Flatbread, Yeast-Free

A yeast-free flatbread that you can cook in a frying pan, on the barbecue or in the oven. Its simplicity and suitability for many diets – including Diabetic, Dairy Free and Vegan – make this a ‘must have’ recipe.



There are many names for flatbread: naan, pitta and roti to name a few. Today, the name may suggest the food it is to be eaten with, rather than clarifying whether it is leaven (made with yeast) or unleavened, or cooked on coals or in an oven as was originally the case.

My flatbread is ‘quick bread’, a bread for ‘now’. It is ideal for cooking outdoors and in cold climates because you do not have to wait for the dough to rise. However, although these are good reasons to bake it, do not feel restricted to such circumstances.

FlatbreadYou will achieve the softest flatbread using yoghurt with the addition of a little baking soda. Rolling the dough into small, thick shapes (20cm/6 in) will give you a type of pitta bread, while a large piece of dough will bubble like naan. (Although this is not usually necessary, covering the frying pan with a lid will help the flatbread bubble.)

When cooked, wrap the warm bread in a tea towel to keep it soft and light. A good substitute for the yoghurt is soda water which will also give you a tender bread, whereas if you want it crisp use plain water. You will get the best results with practice as you adjust the flour and liquid quantity for the soft dough and learn to roll it evenly.

Flavouring your bread is optional although I recommend you try it when the bread is to accompany savoury dishes. Herbs, such as rosemary or thyme, give fresh, light flavours, while spices like cumin or fennel are particularly good when serving the bread with a curry or other strong flavours.

Unlike yeast-based bread, this bread needs to be eaten fresh (although this is rarely a difficulty). If, by chance, there is some remaining, fry or roast it before adding it to soup or a salad.

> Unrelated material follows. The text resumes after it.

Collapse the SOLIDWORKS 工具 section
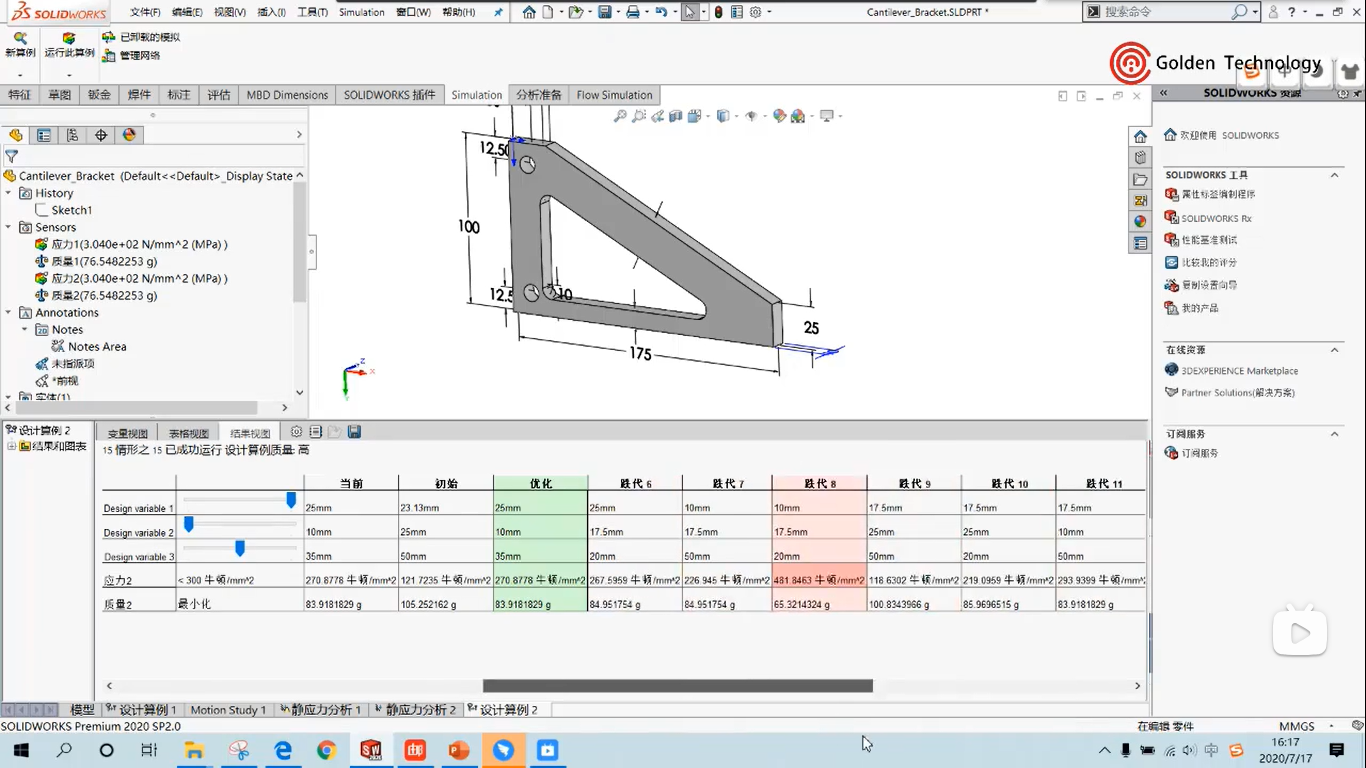This screenshot has width=1366, height=768. click(x=1334, y=175)
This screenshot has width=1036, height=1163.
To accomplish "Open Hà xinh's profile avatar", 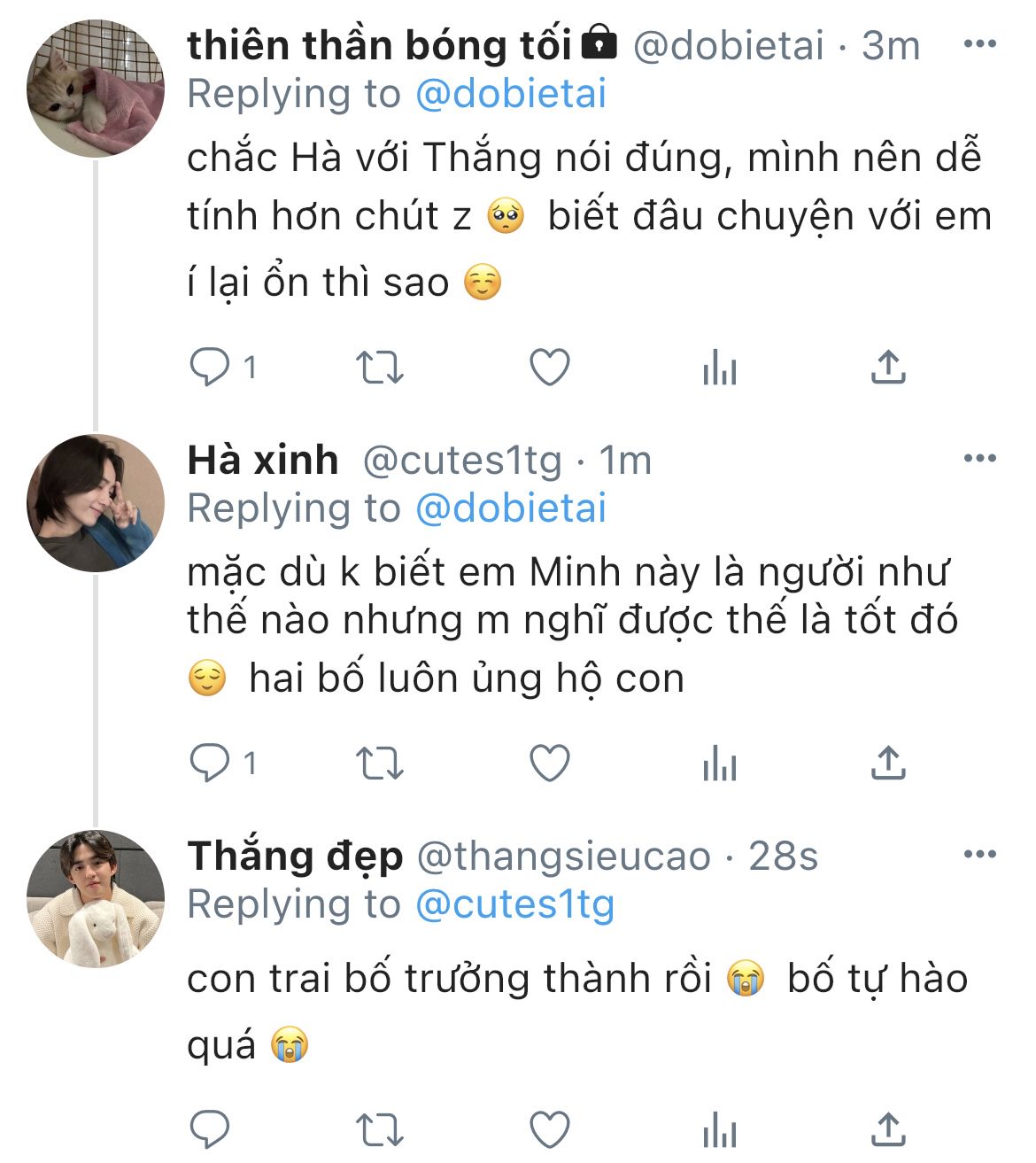I will pyautogui.click(x=96, y=502).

Diets for which Flatbread, Yeast -Free is suitable:

Diabetic, Dairy Free, Egg Free, Low Calorie, Low Fat, Nut Free, Vegetarian and Vegan.

Ingredients

Preparation: 10 + 15 mins(resting time) + 15 mins (as you cook each flatbread) | Cook: 3-5 mins each | Serves: 4
1 cup flour
1 tsp baking powder
1/2 tsp baking soda (optional)*
1/4 tsp salt
1/2 cup Greek-style yoghurt (non-Dairy yoghurt for Dairy Free and Vegan diets)** or 1/3 cup soda water***
1 tsp cumin or fennel seeds or dried rosemary or thyme (optional)****

Method

SIFT flour, baking powder, salt and any spices.
MIX in the yoghurt.
KNEAD the dough until it is soft and smooth in texture, adding flour if necessary. (This is only a couple of minutes, it is not kneading as you would for a yeast-based bread.)
ROLL the dough into a mound and let it rest for 15 minutes.
CUT the dough into quarters.
DUST the work surface with flour and shape each quarter into a ball.
ROLL one quarter into a round 20cm/6in circle, larger for a naan or crisper bread. (For even pressure across the dough roll in just one direction then turn the dough slightly and roll again; each time rolling a slightly different area. Turn and move the dough, continuously flouring to prevent it sticking to the board or roller.
HEAT the frying pan to a medium-hot temperature. (A heavy-bottomed skillet is best.)
SHAKE off any excess flour from the rolled dough.
ADD the dough to the frying pan; it will start to bubble after a minute or two. (Cover with a lid to assist it to bubble.)
ROLL the next piece as the first flatbread is cooking.
TURN the cooking bread when it has risen and the bottom is lightly brown.
COOK for a further minute or two, with lid on if you wish.
REMOVE from the pan and wrap in a dry tea towel to keep it warm and soft.
CONTINUE cooking the other pieces.


Oven Baking
HEAT the oven to a very hot temperature.
HEAT a baking tray in the oven. (A thick baking tray or stone is best.)
ROLL all the pieces of flatbread.
PLACE the rolled dough on the hot tray and bake for 3-6 minutes. (The bread will puff up and become light golden on top.)*****

Serve

– Best eaten fresh and warm.
– With pitta-sized bread (20cm/6in), split and fill.
– Cold remaining bread can be broken up and fried or roasted and served in salad or soup as croutons; or used for dips.

Notes

* Baking soda gives you a softer bread, both for pitta and naan style.
** The quantity of fluid required will be reduced with a thinner yoghurt or water.
*** Soften the bread with the addition of 1-2 tbsp olive oil, reducing the quantity of soda water or water accordingly.
**** Add spices or herbs of your choice.
***** Top the breads with sesame seeds (not Nut Free) or cumin seeds before baking.